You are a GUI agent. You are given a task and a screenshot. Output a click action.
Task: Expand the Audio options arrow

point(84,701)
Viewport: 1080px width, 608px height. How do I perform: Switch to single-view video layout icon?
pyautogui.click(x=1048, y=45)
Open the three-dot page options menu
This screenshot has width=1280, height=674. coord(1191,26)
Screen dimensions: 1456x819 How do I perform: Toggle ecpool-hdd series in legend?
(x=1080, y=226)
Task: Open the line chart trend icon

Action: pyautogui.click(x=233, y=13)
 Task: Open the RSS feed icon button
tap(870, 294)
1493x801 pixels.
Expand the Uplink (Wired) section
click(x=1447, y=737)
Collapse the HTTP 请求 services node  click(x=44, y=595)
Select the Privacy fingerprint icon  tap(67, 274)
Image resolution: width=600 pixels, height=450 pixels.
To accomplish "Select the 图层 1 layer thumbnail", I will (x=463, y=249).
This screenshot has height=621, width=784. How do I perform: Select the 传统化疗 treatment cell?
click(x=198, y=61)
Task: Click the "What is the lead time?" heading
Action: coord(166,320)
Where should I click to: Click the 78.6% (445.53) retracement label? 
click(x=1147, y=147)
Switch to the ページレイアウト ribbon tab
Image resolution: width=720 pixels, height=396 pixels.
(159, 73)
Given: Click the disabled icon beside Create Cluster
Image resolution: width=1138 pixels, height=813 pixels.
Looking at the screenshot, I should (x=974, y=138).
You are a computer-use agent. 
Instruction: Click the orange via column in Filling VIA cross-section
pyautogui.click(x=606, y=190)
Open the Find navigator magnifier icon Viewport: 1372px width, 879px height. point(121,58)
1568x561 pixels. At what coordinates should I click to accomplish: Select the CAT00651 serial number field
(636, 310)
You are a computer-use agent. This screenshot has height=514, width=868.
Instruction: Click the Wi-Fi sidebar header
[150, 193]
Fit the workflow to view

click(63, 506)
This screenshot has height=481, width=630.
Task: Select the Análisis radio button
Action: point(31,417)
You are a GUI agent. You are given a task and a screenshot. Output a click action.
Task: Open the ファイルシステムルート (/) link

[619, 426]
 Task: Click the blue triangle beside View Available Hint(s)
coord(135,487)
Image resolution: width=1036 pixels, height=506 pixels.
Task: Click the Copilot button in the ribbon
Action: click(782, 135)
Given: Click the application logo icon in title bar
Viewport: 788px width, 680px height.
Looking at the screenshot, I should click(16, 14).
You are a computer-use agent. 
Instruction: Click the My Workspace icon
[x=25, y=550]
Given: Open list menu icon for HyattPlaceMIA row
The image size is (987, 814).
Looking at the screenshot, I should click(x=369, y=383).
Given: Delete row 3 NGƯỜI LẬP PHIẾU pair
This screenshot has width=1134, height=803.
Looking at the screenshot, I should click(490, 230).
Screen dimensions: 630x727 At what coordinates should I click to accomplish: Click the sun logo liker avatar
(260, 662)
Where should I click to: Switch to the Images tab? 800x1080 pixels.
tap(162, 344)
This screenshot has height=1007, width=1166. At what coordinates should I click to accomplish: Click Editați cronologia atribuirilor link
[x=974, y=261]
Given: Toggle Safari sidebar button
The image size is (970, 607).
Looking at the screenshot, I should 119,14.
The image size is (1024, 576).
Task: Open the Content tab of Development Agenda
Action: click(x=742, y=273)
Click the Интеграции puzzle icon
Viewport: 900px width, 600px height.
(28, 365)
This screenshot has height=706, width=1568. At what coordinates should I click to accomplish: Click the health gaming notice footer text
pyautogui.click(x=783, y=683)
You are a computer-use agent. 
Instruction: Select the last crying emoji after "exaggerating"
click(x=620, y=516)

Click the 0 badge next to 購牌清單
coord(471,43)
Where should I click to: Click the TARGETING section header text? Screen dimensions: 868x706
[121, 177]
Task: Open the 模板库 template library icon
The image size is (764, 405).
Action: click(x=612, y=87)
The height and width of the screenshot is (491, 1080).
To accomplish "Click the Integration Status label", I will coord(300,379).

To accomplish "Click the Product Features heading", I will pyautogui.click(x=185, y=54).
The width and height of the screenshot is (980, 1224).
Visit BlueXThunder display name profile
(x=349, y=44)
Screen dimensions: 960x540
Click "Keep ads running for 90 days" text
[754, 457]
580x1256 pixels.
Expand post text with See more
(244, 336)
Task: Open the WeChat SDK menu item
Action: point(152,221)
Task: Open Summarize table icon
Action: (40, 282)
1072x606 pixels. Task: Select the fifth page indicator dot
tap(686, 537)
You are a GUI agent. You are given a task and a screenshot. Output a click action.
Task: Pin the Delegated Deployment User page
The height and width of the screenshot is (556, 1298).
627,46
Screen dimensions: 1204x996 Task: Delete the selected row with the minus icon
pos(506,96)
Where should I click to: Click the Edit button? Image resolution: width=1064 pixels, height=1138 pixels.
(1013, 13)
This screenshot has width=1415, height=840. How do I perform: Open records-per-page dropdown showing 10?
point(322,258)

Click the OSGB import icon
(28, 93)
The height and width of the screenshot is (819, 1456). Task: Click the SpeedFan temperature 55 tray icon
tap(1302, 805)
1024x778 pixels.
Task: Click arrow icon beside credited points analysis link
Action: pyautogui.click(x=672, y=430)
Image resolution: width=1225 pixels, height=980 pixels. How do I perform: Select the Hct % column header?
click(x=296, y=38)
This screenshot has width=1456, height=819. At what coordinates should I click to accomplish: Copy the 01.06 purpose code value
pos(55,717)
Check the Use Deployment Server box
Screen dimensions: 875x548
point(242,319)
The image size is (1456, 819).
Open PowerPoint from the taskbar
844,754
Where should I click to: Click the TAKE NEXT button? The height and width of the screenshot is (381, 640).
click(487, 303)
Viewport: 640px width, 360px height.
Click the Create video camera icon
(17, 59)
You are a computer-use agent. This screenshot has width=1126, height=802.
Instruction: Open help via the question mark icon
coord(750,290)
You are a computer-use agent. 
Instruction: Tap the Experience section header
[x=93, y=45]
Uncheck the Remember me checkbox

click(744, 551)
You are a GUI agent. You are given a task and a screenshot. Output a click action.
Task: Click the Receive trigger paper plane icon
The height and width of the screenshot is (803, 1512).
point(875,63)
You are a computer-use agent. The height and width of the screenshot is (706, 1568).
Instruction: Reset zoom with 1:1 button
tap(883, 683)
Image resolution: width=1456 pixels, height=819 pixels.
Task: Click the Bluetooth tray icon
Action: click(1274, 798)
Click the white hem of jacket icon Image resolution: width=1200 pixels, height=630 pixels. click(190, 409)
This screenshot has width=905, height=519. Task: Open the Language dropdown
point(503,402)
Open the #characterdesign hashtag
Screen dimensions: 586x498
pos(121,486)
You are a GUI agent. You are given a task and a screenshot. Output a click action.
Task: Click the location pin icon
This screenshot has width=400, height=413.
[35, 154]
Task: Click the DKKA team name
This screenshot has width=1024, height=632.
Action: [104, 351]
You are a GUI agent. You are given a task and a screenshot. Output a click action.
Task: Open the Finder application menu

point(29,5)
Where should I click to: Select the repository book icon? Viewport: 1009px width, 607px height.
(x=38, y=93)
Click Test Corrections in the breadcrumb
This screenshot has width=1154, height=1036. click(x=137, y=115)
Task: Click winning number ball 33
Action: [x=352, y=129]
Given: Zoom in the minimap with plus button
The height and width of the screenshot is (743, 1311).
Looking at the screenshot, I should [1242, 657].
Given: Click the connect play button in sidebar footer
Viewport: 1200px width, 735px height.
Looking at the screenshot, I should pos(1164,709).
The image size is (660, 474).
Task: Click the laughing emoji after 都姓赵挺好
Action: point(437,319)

_ _ _ _ _

Job:
Reproduce without alteration the lines of the material from the one containing "Click the white" through the one containing "Looking at the screenshot, I should [1242, 657].", including both of those lines.

Task answer:
Click the white hem of jacket icon Image resolution: width=1200 pixels, height=630 pixels. click(190, 409)
This screenshot has width=905, height=519. Task: Open the Language dropdown
point(503,402)
Open the #characterdesign hashtag
Screen dimensions: 586x498
pos(121,486)
You are a GUI agent. You are given a task and a screenshot. Output a click action.
Task: Click the location pin icon
This screenshot has width=400, height=413.
[35, 154]
Task: Click the DKKA team name
This screenshot has width=1024, height=632.
Action: [104, 351]
You are a GUI agent. You are given a task and a screenshot. Output a click action.
Task: Open the Finder application menu

point(29,5)
Where should I click to: Select the repository book icon? Viewport: 1009px width, 607px height.
(x=38, y=93)
Click Test Corrections in the breadcrumb
This screenshot has width=1154, height=1036. click(x=137, y=115)
Task: Click winning number ball 33
Action: [x=352, y=129]
Given: Zoom in the minimap with plus button
The height and width of the screenshot is (743, 1311).
Looking at the screenshot, I should [1242, 657].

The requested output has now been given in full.